The poorest countries will suffer more, the researchers concluded, with their average income plummeting by 75% by 2100. The figure is likely low, because the analysis included only temperature effects, and not sources of climate-related economic loss such as hurricanes and sea-level rise.[43]
For the US, each degree Celsius of higher temperature between 1981 and 2010 cost about 1.2% of gross domestic product, found another study. And, this cost was geographically unequal, with a transfer of value northward and westward. By late in this century, the researchers calculated, the poorest third of US counties would experience economic damage between 2% and 20% of income.[44]
Heat erodes mental health
Mental stresses due to heat will also threaten survival. Extreme heat can worsen psychiatric symptoms and, according to an American Psychiatric Association statement, has been linked to:
. . . increases in irritability and symptoms of depression and with an increase in suicide. It can also affect behavior, contributing to increased aggression, incidence of domestic violence, and increased use of alcohol or other substances to cope with stress.[45]
Indeed, studies have revealed a statistical association between temperature and suicide rates.[46] [47]
Statistics also seem to bear out the theory that high temperatures make people more hostile, which can lead to violence. When sociologists analyzed the crime rate in 57 countries, they discovered that each degree Celsius of temperature increase was associated with an approximately 6% average increase in homicides.[48]
And when environmental economist Matthew Ranson analyzed 30 years of crime and temperature data from nearly 3,000 US counties, he came up with a sobering forecast of the effects of higher temperatures:
Between 2010 and 2099, climate change will cause an additional 22,000 murders, 180,000 cases of rape, 1.2 million aggravated assaults, 2.3 million simple assaults, 260,000 robberies, 1.3 million burglaries, 2.2 million cases of larceny, and 580,000 cases of vehicle theft in the United States.[49]
So, heat not only kills. It may make us killers.
Heat begets more CO2
In a vicious circle, rising temperatures also increase air conditioning demand, requiring more electricity, which generates more CO2.
And in a human vicious circle, more air conditioning makes people less heat tolerant, increasing demand for air conditioning. What’s more, air conditioners become less efficient as temperatures rise because they are less able to shed heat to the outdoors. Thus, hotter temperatures will feed back to increase cooling and electricity load.
The impact of such increasing demand will be stunning. Future global energy demand for air conditioning could dwarf that of the US, which now expends more energy for air conditioning than all other countries combined. Countries outside the US have the potential to use 50 times more energy for cooling than the US because of rising temperatures and incomes, calculated researcher Michael Sivak.[50]
In some countries extreme heat will require a massive increase in air conditioning, just for people to survive, found one analysis. By 2050, the electricity needed for cooling in countries such as India and Indonesia could reach 75% of the total demand, overwhelming power grids.[51]
An International Energy Agency analysis found that “without action to address energy efficiency, energy demand for space cooling will more than triple by 2050—consuming as much electricity as all of China and India today.”[52]
In the US, electricity demand for air conditioning could require additional peak generating capacity costing up to $180 billion, found one analysis by environmental economists.[53]
Higher demand could increase global energy needs by up to 58% by 2050, found one computer modeling study. Decreased heating energy demand would be far more than offset by increased cooling energy demand with predicted global temperature rise, the study found.[54]
All these impacts of rising temperatures will continue unabated, driven by the unconstrained momentum of the carbon contagion.

====================

→ **EXPLORE THE MATERIAL**
**1)** Answer these questions from the text on heat:
(a) About what share of US gross domestic product did each degree Celsius of higher temperature cost between 1981 and 2010?
(b) How many countries were included in the sociologists' crime-rate analysis?
(c) By 2050, what share of total electricity demand could cooling reach in countries such as India and Indonesia?
**2)** Duplicate the passage of the text on heat that begins at the words "Heat begets more" and stops after "and electricity load.".

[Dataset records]
====================

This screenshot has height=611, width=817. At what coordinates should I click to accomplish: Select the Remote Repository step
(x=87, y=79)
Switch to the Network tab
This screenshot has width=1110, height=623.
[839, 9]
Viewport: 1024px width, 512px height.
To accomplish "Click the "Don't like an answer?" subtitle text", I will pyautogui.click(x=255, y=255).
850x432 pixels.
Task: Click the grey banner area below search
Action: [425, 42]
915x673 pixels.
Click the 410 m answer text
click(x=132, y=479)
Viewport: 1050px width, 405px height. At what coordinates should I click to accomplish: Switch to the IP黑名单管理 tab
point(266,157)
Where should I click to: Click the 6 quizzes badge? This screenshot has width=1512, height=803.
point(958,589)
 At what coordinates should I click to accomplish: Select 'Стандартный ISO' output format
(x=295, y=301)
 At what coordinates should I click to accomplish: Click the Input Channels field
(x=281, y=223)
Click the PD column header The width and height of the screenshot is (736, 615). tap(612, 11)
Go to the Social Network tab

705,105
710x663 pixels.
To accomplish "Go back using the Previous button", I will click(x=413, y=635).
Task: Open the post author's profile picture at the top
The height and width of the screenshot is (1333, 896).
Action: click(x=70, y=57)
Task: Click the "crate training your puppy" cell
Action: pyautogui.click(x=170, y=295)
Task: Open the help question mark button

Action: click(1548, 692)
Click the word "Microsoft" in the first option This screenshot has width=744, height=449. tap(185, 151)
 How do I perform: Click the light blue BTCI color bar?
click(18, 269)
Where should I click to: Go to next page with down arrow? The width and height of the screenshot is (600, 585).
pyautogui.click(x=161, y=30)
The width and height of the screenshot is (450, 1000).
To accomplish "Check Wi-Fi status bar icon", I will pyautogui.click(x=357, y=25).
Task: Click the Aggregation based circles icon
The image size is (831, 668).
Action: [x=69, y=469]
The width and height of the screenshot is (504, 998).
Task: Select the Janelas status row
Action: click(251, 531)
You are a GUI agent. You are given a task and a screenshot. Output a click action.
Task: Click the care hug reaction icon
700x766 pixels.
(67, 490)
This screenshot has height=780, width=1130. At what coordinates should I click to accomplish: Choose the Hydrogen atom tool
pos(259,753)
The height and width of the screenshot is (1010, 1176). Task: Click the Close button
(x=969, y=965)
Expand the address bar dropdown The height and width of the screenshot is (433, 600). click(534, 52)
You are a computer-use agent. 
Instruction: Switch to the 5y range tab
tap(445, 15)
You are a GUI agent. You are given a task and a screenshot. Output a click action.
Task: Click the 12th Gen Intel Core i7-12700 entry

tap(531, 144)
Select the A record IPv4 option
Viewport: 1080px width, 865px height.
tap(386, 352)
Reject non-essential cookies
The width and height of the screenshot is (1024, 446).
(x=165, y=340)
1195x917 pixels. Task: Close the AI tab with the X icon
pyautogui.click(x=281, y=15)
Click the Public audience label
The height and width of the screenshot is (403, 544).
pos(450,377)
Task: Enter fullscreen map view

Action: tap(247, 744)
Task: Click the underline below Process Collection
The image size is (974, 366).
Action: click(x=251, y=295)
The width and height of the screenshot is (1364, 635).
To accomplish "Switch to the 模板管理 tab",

====================

→ **SOLUTIONS**
**1)**
(a) About 1.2%
(b) 57
(c) 75%

**2)**
Heat begets more CO2
In a vicious circle, rising temperatures also increase air conditioning demand, requiring more electricity, which generates more CO2.
And in a human vicious circle, more air conditioning makes people less heat tolerant, increasing demand for air conditioning. What’s more, air conditioners become less efficient as temperatures rise because they are less able to shed heat to the outdoors. Thus, hotter temperatures will feed back to increase cooling and electricity load.